Slumbering, mouth open, gently drooling in the first of our hot, hot days, I awoke with a start at the sound of a car turning into the drive.

Peering from the outdoor table, I saw they'd stopped in the French manner; just nudged off the road, but not intruding really beyond the entrance to the property.

As I stood, face prepared to sadly tell the Jehovah's Witnesses that much as I admired them I was a Catholic; an obviously British woman tentatively emerged. (There's just something in the walk; the outline; the clothes; even the haircut. Always, lucky them, the haircut.)

However, I addressed her in French and was slightly bemused to hear her say: 'I understand you're a journalist and can perhaps give us some help.'

Walk this way, my dear, I thought, hoping for - perhaps - the mother of all stories that would earn me enough to pay for a paint job on the shutters.

For a second, a new kitchen, maybe a shower room, flashed across my eyes.

Alas, no. She and her husband, who - sensing all was well, got out of the car - had been to see a house nearby, and the Dutch estate agent, whom I know, suggested they speak to me.

God knows why he did that because the last time we met I was hardly upbeat or filled with love for my surroundings.

Anyway, delighted for any change in the day I made them coffee and prepared to talk.

Both retired from extremely interesting work; they had spent the past 10 years idly looking at houses when spending time in France.

They'd ranged all around but this visit they felt they'd found the, if not perfect, then right, holiday house. I didn't know the house by name but when described, I did.

It has one of the most magnificent views in the region; high and looking down over the Gers. I doubt one would ever tire of watching the seasons change.

They vaguely knew Moissac but had no knowledge of any of the delights of the other towns and villages. Had never heard of what I now, God love me, think of as our cultural hot spots.

A part of me was astonished that they were prepared to spend cash on a house in an area they hadn't a clue about. And then I realised I'd done exactly the same, except, unlike them, I'd thrashed all bridges behind me.

So, I started to talk. It didn't take long for me to grasp that I was being startlingly negative - you've heard it all over the years.

I watched dismay flit across their features and I changed my narrative not to trample on their joyful possibilities. Actually, that's not quite true - in trying to explain the downsides, I was finding it hard to prove my point suddenly.

I no longer believed what I was saying.

A year ago this month, if they had turned up here they would have found a sad, troubled woman watching her beloved companion, Portia, dying day by day.

A woman who found joy only fleetingly, burdened by a bad few health years; who crouched over a computer, chain smoking even as she struggled to breathe at times as a result.

A woman who, frankly, like many others, was seeing life as an inevitable slide into a miserable end.

That day - now - although they didn't know it, they found the me I used to be on my arrival here.
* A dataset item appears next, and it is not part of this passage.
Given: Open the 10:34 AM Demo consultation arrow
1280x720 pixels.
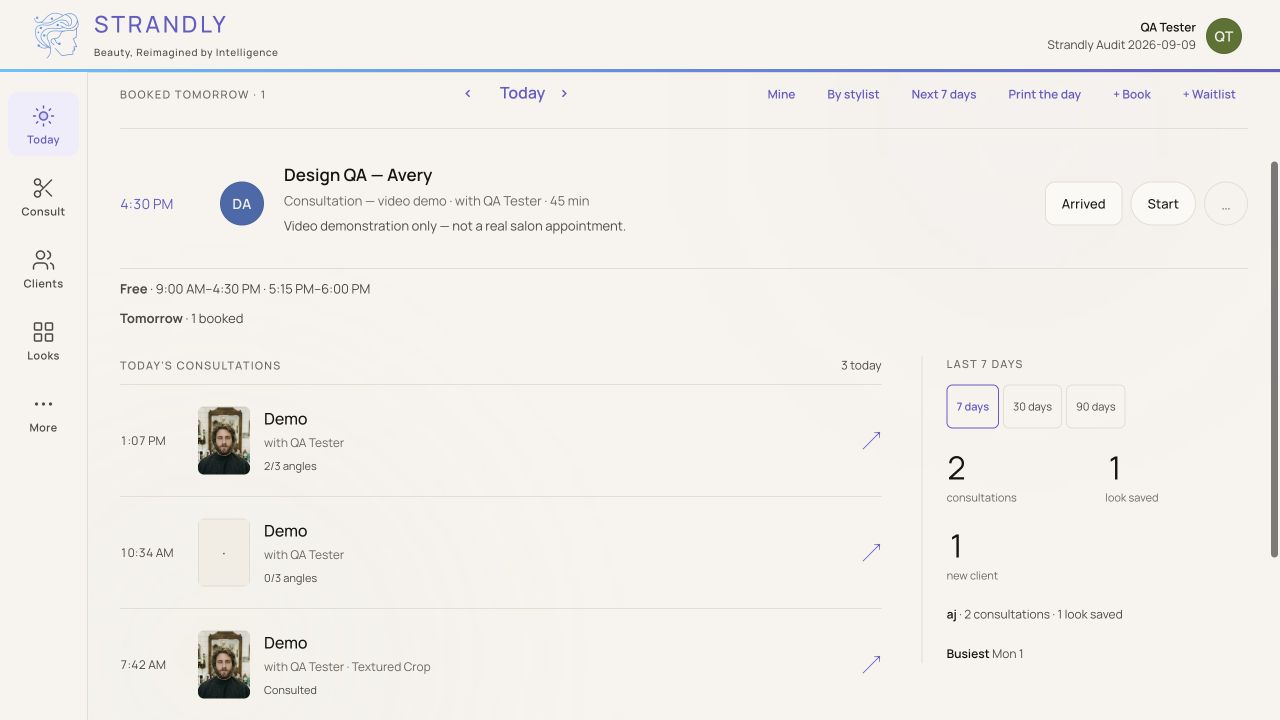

Energy has returned and I move around the house with purpose and pleasure. I no longer drag my feet and seek excuses not to participate in life or get on a plane to see my only child.

The excuses were made because my smoking had brought me to such a pass everything was a nightmare effort I would admit to no one, especially to myself.

I will now be six weeks 'clean' when you read this. I'm not going to evangelicalise. We all, quite rightly, make our choices.

The other reason for my new found joie de vivre peered through his fencing as I switched tack with the couple and focused on the positives of life here.

Cesar has, literally, dragged me back into life. Taken me again to the markets, the festivals, and the pavement cafes as his trainer socialises him, and indeed me, again.

He is a reason to get up; to walk and feel my muscles returning to their purpose; someone, like Portia once was, to think of other than myself.

As Portia was my companion, as the French always called her, before we both got crocked through broken or displaced limbs, so he will be.

In time, please God, he'll be civilised enough that we can head off to the sea I love so much and spend time on beaches, welcomed in small hotels after a long day out.

He'll be my excuse, as she was, to visit new places; the pair of us seeking excitement. Me to keep him amused. Him, although he'll never know it, to keep me curious and living well.

The couple emailed me on their return to England. One wants the house. One isn't sure.

Ah, it's so much easier just having a dog.